Your objective:
Could you set down all of the data again, exactly as it stands?

....................

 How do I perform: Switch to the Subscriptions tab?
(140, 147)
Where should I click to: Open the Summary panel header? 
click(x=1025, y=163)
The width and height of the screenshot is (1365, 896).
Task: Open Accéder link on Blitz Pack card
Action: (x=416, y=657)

....................

The completed task:
 How do I perform: Switch to the Subscriptions tab?
(140, 147)
Where should I click to: Open the Summary panel header? 
click(x=1025, y=163)
The width and height of the screenshot is (1365, 896).
Task: Open Accéder link on Blitz Pack card
Action: (x=416, y=657)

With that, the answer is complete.